İktidara yakın medya da "Cemaat medyası"ndan geri kalmıyor; yargı içeren, savcı ve polislerin diliyle yazılmış haberler yayınlıyordu. Köşe yazılarında da birbiriyle ilintisiz insanların aynı torbaya doldurulduğu bu davaların "savcılığı" üstlenilmişti. Alabildiğine haysiyet cellâtlığı yapılıyordu.

Bağımsız gazeteler ise baskı altındaydı. 17-25 Aralık operasyonlarına kadar el ele vermiş olan cemaat ve iktidar yanlısı medya, bağımsız gazeteleri de kendileri gibi yayın yapmaya zorluyordu. Yine de Hürriyet’in de aralarında bulunduğu bazı gazeteler bu davalara ilişkin mesafeli ve eleştirel tavrını korudu. Hürriyet, "Dalgalar" halinde gelen gözaltıları aktarırken, örneğin gazeteci Ahmet Şık’ın cemaat ile ilgili olarak "Dokunan yanar" dediğini de haber yaptı. Davalara savcı ve yargıç gibi yaklaşmadı; suçlamaları "iddia" olarak duyurdu. Sanıkların savunmalarına yer verdi; Ergenekon, Oda Tv ve Balyoz davalarındaki çelişkileri de sorguladı.

Fakat "Gülen cemaati" hakkında yıllar içinde yeterince sorgulayıcı davranıldı mı? Onların faaliyetleri ve örgütlenmeleri araştırılıp okura ayrıntılı bilgi verildi mi? Yayınlanan kitaplara, mağdur olanların açıklamalarına gerektiği gibi yer verildi mi? Bundan çok emin değilim. Aksine cemaat kendisini nasıl sunmak istiyorsa o kabullenildi; öyle aktarıldı okura.

Cemaatin medyadaki adlandırılması bile nasıl göz yumulduğunun göstergesi. Önce "Gülen Cemaati" olarak yazılıyordu; sonra "Hizmet hareketi" olarak adlandırmasını istediler, öyle kullanıldı. Çoğu zaman haberlerde sıfat eklenmeden "Fethullah Gülen" diye yazılıyordu, "Fethullah Gülen Hoca Efendi" olarak yazılması telkin edildi; ona da uyuldu. Halbuki Gülen’in adı nüfusta "h"siz olarak, yani "Fetullah" diye kayıtlıydı; bütün resmi belgelerde ve davalarda öyle geçiyordu.

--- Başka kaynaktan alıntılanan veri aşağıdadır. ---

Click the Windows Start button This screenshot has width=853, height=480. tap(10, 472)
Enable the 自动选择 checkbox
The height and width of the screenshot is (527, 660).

Şimdi hava döndü, medyada Gülen’in resmi kayıtlardaki ismi kullanılıyor ve iddianamelerdeki gibi "FETÖ" diye anılıyor bu örgütlenme. Olabilir ama madem yeni bir aşamadayız, geçmişin muhasebesini yapmamız şart. Özeleştiri yaparak geçmişten dersler çıkarmak gazeteciliğimizin kalitesini yükseltecektir.